6. This Announcement and any rights or liabilities hereunder, the Acquisition and any proxies will be governed by the laws of England and Wales and will be subject to the jurisdiction of the English courts and to the Conditions and further terms set out in this Appendix 1. The Acquisition will be subject to the applicable requirements of the Code, the Panel, the London Stock Exchange, the Financial Conduct Authority, the Listing Rules and the Registrar of Companies.

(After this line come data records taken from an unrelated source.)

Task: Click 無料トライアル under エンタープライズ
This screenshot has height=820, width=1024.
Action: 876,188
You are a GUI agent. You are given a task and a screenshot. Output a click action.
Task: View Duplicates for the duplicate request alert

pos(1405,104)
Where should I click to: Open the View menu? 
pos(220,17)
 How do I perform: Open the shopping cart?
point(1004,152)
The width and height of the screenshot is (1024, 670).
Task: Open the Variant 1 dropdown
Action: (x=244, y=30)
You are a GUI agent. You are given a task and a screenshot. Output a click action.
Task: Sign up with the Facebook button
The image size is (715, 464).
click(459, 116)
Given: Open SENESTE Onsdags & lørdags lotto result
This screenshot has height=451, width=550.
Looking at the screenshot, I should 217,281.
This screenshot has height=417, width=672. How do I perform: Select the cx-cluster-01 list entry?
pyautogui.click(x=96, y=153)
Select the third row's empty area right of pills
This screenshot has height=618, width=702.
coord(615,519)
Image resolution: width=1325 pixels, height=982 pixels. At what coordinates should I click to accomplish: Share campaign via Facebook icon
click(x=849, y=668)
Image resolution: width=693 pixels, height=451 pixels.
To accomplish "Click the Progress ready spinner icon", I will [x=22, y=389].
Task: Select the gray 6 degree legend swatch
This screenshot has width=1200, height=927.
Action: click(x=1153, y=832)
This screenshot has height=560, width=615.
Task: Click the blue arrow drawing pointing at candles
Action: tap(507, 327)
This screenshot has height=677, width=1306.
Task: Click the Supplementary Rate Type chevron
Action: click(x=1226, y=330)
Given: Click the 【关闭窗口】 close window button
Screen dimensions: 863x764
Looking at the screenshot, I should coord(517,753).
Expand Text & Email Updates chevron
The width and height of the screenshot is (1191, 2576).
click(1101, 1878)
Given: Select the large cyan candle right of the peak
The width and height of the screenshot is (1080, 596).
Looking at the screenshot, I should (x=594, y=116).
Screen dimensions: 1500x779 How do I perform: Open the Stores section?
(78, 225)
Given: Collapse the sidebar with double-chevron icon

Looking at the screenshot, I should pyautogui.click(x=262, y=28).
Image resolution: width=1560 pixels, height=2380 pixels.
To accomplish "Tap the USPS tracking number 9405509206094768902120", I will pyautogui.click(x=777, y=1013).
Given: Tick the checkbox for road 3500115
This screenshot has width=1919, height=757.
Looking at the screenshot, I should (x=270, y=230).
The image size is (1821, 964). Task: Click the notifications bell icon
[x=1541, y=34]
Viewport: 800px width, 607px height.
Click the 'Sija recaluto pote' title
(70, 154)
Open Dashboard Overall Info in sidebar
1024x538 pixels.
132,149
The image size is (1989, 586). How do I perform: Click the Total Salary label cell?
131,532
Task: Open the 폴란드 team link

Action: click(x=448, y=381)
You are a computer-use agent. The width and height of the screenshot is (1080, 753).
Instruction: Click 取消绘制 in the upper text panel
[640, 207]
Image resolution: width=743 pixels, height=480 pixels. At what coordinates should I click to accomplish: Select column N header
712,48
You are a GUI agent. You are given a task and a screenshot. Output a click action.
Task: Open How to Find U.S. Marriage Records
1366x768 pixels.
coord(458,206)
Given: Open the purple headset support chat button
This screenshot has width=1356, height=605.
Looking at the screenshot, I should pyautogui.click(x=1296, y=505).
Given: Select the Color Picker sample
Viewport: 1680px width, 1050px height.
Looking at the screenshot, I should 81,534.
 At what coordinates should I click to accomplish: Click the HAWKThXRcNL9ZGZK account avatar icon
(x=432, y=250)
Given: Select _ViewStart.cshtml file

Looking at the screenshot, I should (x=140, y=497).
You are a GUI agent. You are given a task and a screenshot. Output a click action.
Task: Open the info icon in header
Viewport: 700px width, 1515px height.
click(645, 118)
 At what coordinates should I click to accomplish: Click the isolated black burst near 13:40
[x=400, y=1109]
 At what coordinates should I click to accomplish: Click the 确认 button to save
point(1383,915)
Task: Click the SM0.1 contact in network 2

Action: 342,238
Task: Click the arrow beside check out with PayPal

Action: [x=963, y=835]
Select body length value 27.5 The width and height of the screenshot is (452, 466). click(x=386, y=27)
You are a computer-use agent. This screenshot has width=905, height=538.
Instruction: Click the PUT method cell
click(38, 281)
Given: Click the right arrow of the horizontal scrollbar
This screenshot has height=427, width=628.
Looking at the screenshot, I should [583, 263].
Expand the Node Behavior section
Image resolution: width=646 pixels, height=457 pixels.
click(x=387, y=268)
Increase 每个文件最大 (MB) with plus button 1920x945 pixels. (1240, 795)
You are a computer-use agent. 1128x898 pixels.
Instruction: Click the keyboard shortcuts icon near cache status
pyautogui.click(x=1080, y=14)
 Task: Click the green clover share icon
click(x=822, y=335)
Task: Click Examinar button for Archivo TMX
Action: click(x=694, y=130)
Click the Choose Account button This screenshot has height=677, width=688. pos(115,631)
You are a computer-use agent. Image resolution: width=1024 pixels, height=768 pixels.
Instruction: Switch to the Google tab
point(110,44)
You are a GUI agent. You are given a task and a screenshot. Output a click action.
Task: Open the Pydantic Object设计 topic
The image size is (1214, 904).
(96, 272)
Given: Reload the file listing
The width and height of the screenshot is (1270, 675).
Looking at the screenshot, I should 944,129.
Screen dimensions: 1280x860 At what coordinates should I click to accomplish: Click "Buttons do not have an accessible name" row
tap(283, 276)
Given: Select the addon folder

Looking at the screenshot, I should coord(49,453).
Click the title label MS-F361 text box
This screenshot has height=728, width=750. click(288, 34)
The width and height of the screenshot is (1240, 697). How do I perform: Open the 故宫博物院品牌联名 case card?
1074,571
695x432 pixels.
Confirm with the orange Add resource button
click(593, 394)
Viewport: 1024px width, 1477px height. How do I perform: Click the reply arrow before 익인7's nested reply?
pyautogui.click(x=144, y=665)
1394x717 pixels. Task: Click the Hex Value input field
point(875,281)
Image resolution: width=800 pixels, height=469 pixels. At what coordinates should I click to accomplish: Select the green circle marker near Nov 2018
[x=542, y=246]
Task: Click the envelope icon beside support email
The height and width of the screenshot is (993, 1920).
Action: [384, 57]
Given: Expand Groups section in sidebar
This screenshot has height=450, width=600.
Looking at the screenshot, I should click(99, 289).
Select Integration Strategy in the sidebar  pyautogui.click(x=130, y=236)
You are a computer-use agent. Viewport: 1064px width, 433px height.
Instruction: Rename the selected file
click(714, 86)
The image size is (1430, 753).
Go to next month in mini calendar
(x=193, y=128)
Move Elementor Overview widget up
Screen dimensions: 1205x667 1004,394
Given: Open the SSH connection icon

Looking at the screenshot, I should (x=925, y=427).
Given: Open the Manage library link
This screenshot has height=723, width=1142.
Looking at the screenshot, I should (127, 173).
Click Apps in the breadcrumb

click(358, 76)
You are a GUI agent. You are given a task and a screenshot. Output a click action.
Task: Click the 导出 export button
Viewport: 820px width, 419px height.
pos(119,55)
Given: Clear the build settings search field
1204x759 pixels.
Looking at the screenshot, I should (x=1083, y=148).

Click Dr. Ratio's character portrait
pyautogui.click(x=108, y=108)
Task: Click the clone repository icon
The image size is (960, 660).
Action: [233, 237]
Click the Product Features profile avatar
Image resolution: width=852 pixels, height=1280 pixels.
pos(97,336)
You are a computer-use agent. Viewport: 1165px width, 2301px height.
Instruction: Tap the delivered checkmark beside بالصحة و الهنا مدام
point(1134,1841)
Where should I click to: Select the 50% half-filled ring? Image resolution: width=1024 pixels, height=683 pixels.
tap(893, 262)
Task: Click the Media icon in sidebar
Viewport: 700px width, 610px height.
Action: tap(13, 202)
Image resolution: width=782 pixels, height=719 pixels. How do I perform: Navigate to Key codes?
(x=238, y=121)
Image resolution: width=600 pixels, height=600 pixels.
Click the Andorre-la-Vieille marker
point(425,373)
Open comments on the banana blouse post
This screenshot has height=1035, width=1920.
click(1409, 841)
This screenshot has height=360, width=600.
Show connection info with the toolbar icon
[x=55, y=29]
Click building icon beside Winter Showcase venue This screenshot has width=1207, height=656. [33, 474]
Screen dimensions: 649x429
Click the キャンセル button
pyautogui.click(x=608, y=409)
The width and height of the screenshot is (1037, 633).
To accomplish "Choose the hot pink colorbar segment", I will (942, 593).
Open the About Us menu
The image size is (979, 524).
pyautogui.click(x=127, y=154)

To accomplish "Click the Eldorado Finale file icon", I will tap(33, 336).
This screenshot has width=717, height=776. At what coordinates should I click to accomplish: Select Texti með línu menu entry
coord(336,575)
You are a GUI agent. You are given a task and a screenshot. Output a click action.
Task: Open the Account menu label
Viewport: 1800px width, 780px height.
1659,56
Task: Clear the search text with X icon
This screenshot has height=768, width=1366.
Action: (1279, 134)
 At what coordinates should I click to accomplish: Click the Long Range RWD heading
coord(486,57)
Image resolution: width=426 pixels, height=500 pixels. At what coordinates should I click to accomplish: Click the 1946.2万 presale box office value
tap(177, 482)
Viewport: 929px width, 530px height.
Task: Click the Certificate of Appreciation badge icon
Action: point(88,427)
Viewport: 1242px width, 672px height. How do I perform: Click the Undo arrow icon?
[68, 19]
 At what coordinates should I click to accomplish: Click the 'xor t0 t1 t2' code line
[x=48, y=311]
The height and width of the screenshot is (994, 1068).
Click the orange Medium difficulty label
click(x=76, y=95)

Appendix 2Sources OF INFORMATION AND BASES OF CALCULATION

In this Announcement, unless otherwise stated or the context otherwise requires, the following sources and bases have been used:

1. Any references to the issued and to be issued share capital of Wincanton are based on:

1.1. 124,543,670 Wincanton Shares in issue on 26 February 2024; plus

1.2. 1,434,908 Wincanton Shares which are expected to be issued following the exercise and/or vesting of awards under the Wincanton Share Plans assuming the Acquisition becomes Effective prior to 19 January 2025 net of Wincanton Shares held in the Wincanton Employee Benefit Trust;

2. the value of the Acquisition of £762 million is based on the Acquisition Price of 605 pence per Wincanton Share and is calculated on the basis of the issued and to be issued share capital of Wincanton (as set out in paragraph 1 of this Appendix 2);

3. the enterprise value of £764 million (on an IAS 17 basis) and is calculated by reference to the value of the Acquisition set out in paragraph 2 of this Appendix 2, less reported cash of £20.6 million as at 30 September 2023, plus gross debt of £5.0 million as at 30 September 2023, plus financial lease liabilities (on an IAS 17 basis) of £17.8 million as at 31 March 2023;

4. the underlying EBITDA of £64.2 million for the twelve-month period ended 30 September 2023 (on an IAS 17 basis) is calculated by reference to £112.9 million underlying EBITDA for the twelve-month period ended 30 September 2023 (on an IFRS 16 basis), less the adjustment to frozen GAAP (IFRS 16 to IAS 17) for the twelve-month period ended 31 March 2023 of £48.7 million;

5. the implied enterprise value multiple of approximately:

5.1. 7.0 times underlying EBITDA (on an IAS 17 basis) when factoring in full annual net run-rate synergies of £45 million (pre-tax) is calculated by reference to the enterprise value set out in paragraph 3 of this Appendix 2, divided by Wincanton's underlying EBITDA for the 12-month period ended on 30 September 2023 of £64.2 million (on an IAS 17 basis); plus full annual net run-rate synergies of £45 million (pre-tax); and

5.2. 11.9 times underlying EBITDA pre-synergies (on an IAS 17 basis) is calculated by reference to the enterprise value set out in paragraph 3 of this Appendix 2, divided by Wincanton's underlying EBITDA for the 12-month period ended on 30 September 2023 of £64.2 million (on an IAS 17 basis);

6. unless otherwise stated, financial information relating to Wincanton has been extracted without material adjustment from the audited consolidated financial statements of Wincanton for the financial year ended 31 March 2023 and from the announcement of Wincanton's half year results for the six-month period ended on 30 September 2023;

7. unless otherwise stated, all prices for Wincanton Shares are the closing middle market quotations as derived from information published by the London Stock Exchange; and

8. unless otherwise stated, all prices for GXO Shares are the closing middle market quotations as derived from information published by the New York Stock Exchange.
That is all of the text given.